Assessment of bio-physical, social and economic drivers for forest transition in Asia-Pacific region
Rajiv Pandey and
Wil de Jong
Forest Policy and Economics, 2017, vol. 76, issue C, 35-44
Forest transition (FT) has taken place in many developing countries in recent decades. Analysis of developing countries FT is mostly based on case studies and exploring a limited set of drivers that result in forest cover change. This paper attempts to identify and explain trends in forest cover change across nine countries of the Asia Pacific based on panel data of a period of over 50years (1962–2011).
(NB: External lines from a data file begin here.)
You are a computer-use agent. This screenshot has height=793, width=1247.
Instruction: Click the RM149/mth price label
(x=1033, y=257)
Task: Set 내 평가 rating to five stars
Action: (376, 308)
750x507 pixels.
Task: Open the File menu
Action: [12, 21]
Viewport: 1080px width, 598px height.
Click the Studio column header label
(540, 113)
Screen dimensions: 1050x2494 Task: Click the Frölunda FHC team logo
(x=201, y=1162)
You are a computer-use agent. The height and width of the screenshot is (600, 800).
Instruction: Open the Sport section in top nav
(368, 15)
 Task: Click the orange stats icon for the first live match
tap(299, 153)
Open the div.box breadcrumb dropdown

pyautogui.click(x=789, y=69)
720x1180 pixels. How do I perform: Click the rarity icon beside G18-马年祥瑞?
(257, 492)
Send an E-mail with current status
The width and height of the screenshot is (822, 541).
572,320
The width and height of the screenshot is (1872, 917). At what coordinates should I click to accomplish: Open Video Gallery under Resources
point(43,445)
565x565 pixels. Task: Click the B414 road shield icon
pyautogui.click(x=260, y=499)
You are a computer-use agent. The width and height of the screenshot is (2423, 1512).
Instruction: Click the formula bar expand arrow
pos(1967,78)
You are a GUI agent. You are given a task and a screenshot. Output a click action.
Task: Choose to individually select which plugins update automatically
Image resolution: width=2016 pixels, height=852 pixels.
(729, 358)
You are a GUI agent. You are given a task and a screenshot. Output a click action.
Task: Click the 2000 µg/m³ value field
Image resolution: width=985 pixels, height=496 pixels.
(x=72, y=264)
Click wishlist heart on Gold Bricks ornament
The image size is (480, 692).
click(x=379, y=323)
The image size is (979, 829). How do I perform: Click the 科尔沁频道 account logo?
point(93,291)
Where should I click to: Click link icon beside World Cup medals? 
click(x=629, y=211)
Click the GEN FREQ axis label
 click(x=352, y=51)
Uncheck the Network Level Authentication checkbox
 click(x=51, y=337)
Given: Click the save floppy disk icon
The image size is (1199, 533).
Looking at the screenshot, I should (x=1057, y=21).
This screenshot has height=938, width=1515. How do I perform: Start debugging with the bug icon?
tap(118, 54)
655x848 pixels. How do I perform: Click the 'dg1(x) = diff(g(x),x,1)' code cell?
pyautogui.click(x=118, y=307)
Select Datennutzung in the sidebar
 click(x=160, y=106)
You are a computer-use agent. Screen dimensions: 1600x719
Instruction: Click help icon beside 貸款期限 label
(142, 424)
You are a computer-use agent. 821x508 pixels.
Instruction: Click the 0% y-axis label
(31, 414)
We used discriminant analysis to identify relationships between bio-physical variables (forest cover area and land under cultivation) and socioeconomic variables (GDP, assets and infrastructure), and the transition status (transition vs. no transition) of the countries. The results show a net increase in forest cover in China, India (with consistent increase in the area of agricultural land in both), Philippines and Vietnam; and a decrease in Indonesia, Laos, and Malaysia (with a consistent decrease in the area of agricultural land). They also show a decrease of forest cover and area of agricultural land in both Japan and South Korea. The discriminant analysis results suggest that FT is linked to variation in area of agricultural land (Indonesia, Japan, Malaysia, Philippines, Vietnam), livestock population (China, Indonesia, South Korea, Laos, Malaysia), urban population (India, Laos, Philippines, Vietnam), cereal production (Indonesia, Japan, Philippines), and area of arable land (China and Japan). The results concur with FT predictions of forest cover change in relation to bio-physical and socioeconomic dynamics, with heterogeneity in rates of change across the nine countries. The results have implications for existing FT models. We conclude that there is opportunity for a refinement of analyses and explanations of FT by considering the effect of precise bio-physical and socioeconomic drivers.
Keywords: Agricultural production; Discriminant analysis; Forest carbon; Forest transition pathways; Forest transition theory (search for similar items in EconPapers)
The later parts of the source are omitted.